Whether a racial classification is supported by a compelling interest when first applied by a public employer, and whether it remains supported by such an interest 31 years later, are two different questions. And thus the core issue to be resolved in this litigation is whether, 31 years out, the decree’s racial classifications continue to remedy past discrimination by the Fire Department. The questions whether the decree’s goals have been met, and whether the parties have stipulated to extend its terms, are ultimately subordinate to that core issue. The Constitution trumps a consent decree. In a case involving racial classifications very similar to the ones here, the Eleventh Circuit observed: “After thirteen years of racial preferences ... the district court should consider the retrospective, remedial purpose of affirmative action satisfied except where it finds that past discrimination continues to taint a particular position.” Ensley Branch, N.AA. C.P. v. Seibels, 31 F.3d 1548, 1575-76 (11th Cir.1994). The same is true for racial classifications that have been in effect for 31 years.

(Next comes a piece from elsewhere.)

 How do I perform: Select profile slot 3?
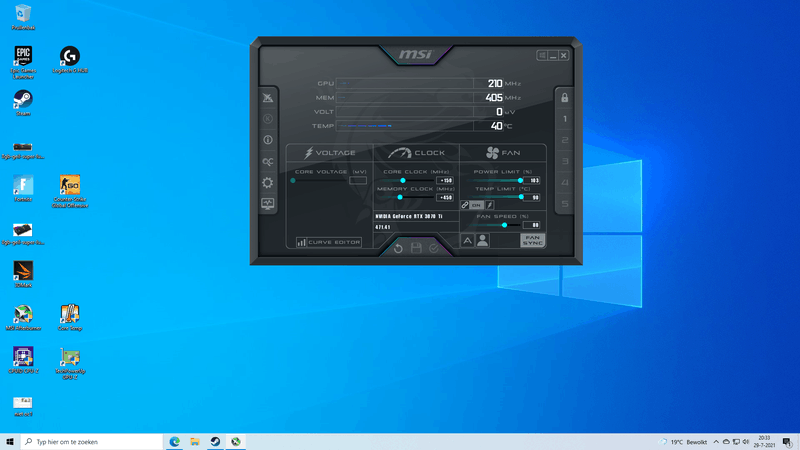564,162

To extend their effectiveness still longer, the district court must find that the classifications continue to remedy the Fire Department’s past discrimination in firefighter hiring. The district court expressed skepticism on this point — noting among other things that the classifications, if extended, would apply to applicants who had not even “been born at the time the case was filed.” But the court did not make a specific finding as to whether there is “strong evidence,” Aiken, 37 F.3d at 1163, that the decree’s racial classifications would remain remedial if extended beyond the time they have already applied. The court must make a careful finding on this point before deciding whether to extend or terminate the decree. Cf. Gonzales, 151 F.3d at 532. We will remand the case for the district court to do so.

*743In this case, as in a previous one, we recognize that “racial discrimination and disadvantage exist[ ] at many levels of our society and in many ways.” Middleton v. City of Flint, 92 F.3d 396, 409 (6th Cir.1996). And our decision does not prevent the Vanguards from arguing — as they did in 2000 — that the decree’s racial classifications serve to remedy alleged discrimination by the Fire Department occurring after 1975. But the fact remains that the Supreme Court has laid down “particular standards as to when and to what extent race may be used by government as a factor to disadvantage some Americans at the expense of others.” Id. Those standards must be met here if the decree’s racial classifications are to apply longer than they already have.

The district court’s August 20, 2009 order is vacated, and the case remanded for further proceedings consistent with this opinion.